**DO THIS**
Reproduce everything in the records word for word, from the line containing "Image resolution: width=1456" down to the line containing "Open Photoshop from the taskbar", including both of those lines.

**ENTRIES**

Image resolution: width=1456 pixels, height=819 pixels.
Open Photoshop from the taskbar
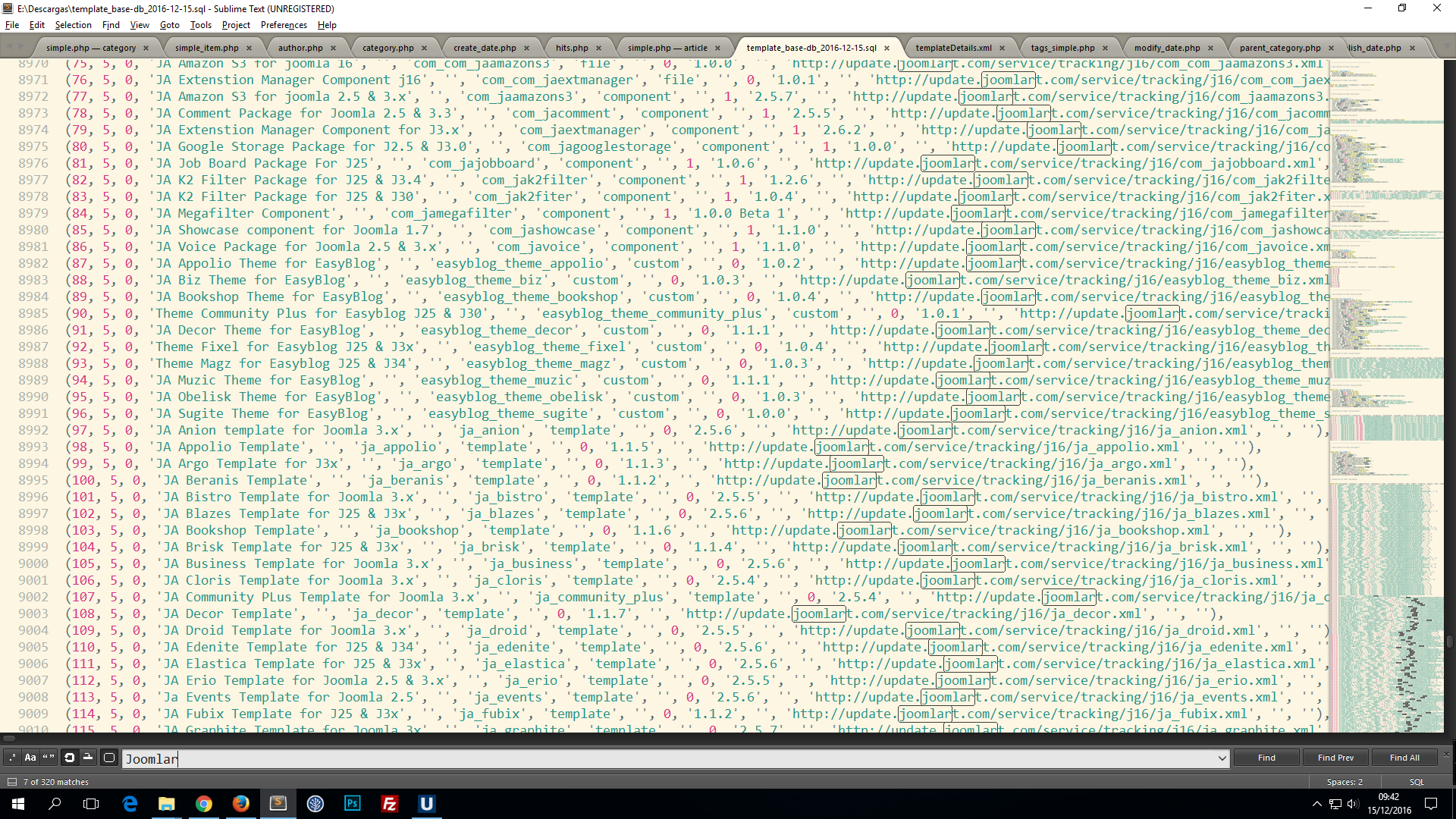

--

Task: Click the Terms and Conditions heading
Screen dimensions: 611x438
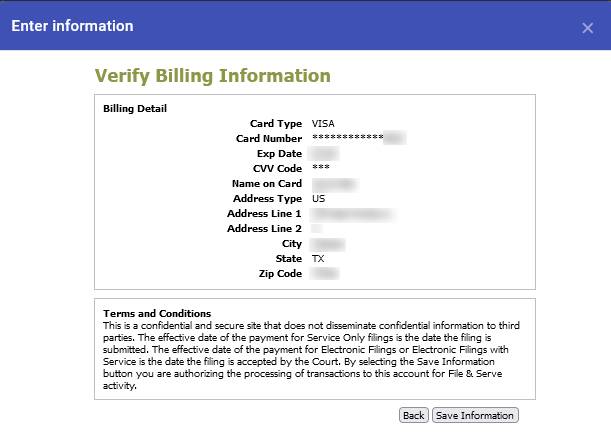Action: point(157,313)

**EXERCISE SOLUTION**
Image resolution: width=1456 pixels, height=819 pixels.
Open Photoshop from the taskbar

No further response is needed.